WORK ORDER => Report every line of the listing below in which the string "Monografie" occurs.

EXCERPTED RECORDS =>
────────────────
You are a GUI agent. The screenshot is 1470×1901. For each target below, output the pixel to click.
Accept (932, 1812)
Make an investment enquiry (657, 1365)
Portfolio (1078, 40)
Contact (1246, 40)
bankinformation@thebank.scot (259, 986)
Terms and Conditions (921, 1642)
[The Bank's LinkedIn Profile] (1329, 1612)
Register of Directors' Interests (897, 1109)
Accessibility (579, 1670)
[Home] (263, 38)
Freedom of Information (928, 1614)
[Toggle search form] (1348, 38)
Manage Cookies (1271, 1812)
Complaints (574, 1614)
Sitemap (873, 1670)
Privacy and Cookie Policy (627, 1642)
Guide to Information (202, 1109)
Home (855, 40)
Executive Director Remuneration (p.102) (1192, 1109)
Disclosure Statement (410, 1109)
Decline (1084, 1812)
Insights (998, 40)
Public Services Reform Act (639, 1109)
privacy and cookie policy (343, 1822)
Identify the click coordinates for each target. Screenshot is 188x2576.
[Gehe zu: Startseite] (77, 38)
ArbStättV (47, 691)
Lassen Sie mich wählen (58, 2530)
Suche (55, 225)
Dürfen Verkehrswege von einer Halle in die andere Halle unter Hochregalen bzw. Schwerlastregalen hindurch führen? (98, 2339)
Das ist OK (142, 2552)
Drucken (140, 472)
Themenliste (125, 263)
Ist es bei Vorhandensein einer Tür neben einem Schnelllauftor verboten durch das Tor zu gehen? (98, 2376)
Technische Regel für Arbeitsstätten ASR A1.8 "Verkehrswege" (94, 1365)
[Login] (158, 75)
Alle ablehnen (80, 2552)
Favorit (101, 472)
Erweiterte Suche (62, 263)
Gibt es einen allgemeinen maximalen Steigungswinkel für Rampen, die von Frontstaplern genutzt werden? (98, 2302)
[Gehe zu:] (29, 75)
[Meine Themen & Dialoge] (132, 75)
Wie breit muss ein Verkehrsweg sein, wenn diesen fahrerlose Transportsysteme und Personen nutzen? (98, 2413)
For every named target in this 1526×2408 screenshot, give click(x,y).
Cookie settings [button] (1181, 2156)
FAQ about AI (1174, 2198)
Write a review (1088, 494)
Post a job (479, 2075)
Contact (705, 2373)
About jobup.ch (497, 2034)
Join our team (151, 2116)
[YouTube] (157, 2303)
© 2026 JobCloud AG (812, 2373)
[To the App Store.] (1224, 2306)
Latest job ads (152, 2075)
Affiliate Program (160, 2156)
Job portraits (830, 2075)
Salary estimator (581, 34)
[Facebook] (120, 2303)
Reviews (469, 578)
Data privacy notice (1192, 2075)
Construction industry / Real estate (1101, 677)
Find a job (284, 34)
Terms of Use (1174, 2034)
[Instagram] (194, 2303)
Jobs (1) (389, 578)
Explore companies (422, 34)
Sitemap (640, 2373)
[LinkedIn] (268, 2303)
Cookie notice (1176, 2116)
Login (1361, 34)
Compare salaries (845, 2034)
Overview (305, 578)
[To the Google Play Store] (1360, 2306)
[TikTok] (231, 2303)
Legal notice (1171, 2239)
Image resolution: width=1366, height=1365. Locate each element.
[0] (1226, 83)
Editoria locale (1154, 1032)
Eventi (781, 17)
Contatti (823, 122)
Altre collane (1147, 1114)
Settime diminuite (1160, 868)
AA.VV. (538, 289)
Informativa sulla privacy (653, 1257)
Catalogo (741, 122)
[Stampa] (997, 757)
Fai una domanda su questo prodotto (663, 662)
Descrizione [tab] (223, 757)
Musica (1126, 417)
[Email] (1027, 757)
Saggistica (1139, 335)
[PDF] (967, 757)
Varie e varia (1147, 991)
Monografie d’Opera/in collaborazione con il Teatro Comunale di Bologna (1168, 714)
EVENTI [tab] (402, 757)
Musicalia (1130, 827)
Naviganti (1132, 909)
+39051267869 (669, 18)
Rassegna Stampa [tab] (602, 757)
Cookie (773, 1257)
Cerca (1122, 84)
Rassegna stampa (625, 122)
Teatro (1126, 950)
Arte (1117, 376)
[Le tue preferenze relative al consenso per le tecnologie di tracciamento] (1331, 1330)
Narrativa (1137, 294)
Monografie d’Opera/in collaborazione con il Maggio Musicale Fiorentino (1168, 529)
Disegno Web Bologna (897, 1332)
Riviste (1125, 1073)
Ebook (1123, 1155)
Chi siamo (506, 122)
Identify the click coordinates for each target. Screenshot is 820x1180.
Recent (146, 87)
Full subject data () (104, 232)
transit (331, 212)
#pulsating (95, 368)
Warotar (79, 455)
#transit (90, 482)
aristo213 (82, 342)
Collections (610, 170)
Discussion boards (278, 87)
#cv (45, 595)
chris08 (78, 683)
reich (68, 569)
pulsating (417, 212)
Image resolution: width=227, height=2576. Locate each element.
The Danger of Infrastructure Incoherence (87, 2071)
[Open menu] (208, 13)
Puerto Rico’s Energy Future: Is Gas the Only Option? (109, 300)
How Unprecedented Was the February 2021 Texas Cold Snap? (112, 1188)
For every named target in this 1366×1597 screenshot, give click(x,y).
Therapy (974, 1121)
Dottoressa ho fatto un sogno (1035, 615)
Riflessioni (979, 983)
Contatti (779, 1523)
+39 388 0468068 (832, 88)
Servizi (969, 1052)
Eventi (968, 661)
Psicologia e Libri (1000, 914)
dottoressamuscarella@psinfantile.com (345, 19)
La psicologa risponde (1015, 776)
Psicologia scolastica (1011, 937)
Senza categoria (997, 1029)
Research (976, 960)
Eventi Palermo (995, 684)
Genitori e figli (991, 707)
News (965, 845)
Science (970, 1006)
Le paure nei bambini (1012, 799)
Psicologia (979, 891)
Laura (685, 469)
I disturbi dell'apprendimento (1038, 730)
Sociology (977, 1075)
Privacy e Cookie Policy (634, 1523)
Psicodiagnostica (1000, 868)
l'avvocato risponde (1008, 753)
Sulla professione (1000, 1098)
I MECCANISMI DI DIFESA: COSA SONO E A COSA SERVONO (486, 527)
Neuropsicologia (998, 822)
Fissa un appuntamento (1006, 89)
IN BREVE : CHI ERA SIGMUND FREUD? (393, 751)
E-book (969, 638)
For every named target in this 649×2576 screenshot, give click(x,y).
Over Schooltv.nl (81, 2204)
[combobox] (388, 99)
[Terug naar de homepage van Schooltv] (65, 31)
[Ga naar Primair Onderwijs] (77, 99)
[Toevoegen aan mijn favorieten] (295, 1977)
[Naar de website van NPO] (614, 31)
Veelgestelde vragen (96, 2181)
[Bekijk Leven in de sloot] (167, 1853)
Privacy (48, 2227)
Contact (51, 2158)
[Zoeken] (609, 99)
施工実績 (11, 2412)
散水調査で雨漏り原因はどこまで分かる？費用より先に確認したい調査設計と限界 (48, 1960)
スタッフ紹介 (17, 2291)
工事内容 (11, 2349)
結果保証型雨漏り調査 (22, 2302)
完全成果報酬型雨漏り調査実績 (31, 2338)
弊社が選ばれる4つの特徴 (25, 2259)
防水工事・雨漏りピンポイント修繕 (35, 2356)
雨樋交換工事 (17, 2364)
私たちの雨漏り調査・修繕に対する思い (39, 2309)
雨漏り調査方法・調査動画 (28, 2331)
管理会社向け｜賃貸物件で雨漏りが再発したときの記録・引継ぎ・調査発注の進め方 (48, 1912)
────────────────
ANSWER FOR THE TASK =>
Monografie d’Opera/in collaborazione con il Teatro Comunale di Bologna (1168, 714)
Monografie d’Opera/in collaborazione con il Maggio Musicale Fiorentino (1168, 529)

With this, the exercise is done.